運送業許可を取得するときには、車庫の関連する手続も必要となりますが、前面道路の「幅員」が問題となりやすいといえます。
しかし前面道路の「幅員」の何が問題になるのかわかりにくいと感じる方も少なくないため、具体的にどのような要件を満たせばよいのか解説していきます。
運送業許可を取得するとき、車庫に関する要件として主に次のようなことが挙げられます。
・車庫と営業所との距離
・車庫の広さとその前面道路
・農地ではないこと
・都市計画法など建築関係法令に抵触しないこと
・使用権限を有する裏付けができること
この中でも特に車庫の前面道路の幅である「幅員」のルールに注目です。
前もって確認しておかなければ、実際に車庫を借りた後に車両の車幅に対する幅員が不足していたというケースも出てきます。
運送業許可を取得するときには、車庫の前面道路の幅員が車両制限令に適合していることが必要となっていますが、そもそも車庫の前面道路とは出入口が面する道路のことです。
この部分が狭すぎる場合、トラックの出入りの際に繰り返し切り返すことが必要になることもあり、交通の安全確保ができなくなってしまいます。
そのため車両制限令では、道路の幅と車両の大きさに一定制限を設けています。
車庫の出入り口が面する道路の幅員が車両制限令に適合していることを証明するためには、自治体が発行する「道路幅員証明書」が必要です。
たとえ自らの運転技術が高く、トラックの出入りが十分だと感じたとしても証明書がなければ認められませんし、道路の幅を計測し出入り可能と確信したとしてもやはり証明書が必要となります。
車庫を出入りするトラックの幅と道路幅員証明書に記載された前面道路の幅が、車両制限令に規定されたルールに適合していなければ認められないと理解しておきましょう。
ただし国道の場合、証明書は必要ありません。
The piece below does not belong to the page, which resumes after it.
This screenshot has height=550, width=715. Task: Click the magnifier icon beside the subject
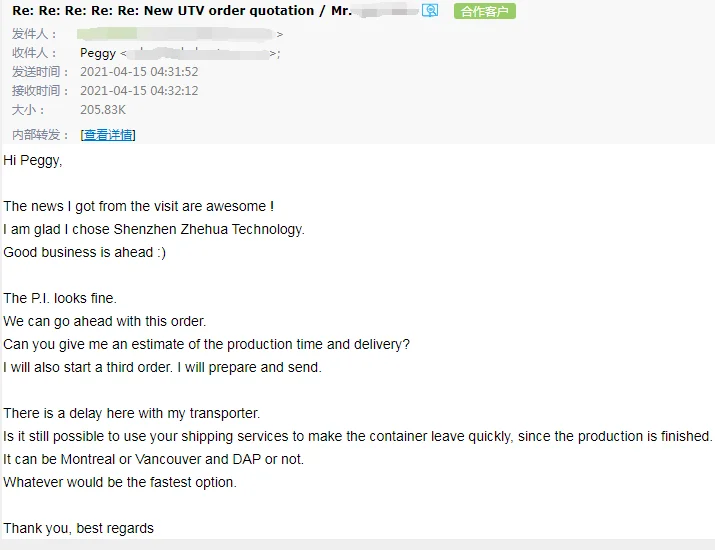click(430, 11)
私道のときには、公道に出るまでに通行する私道の所有者から承諾を得ることと、私道と最初に接道する公道の道路幅員証明書が必要となります。
車両制限令では、
車両の幅≦(道路幅員-0.5)/2
というルールに適合することが必要とされています。
道路幅員が5.5メートルの場合には、
(5.5-0.5)/2=5/2=2.5
となるため、車両の幅が2.5メートルまでであれば問題ないということです。
ただ、一方通行である場合や交通量の多寡などにより、計算式は変わってくるため注意しておきましょう。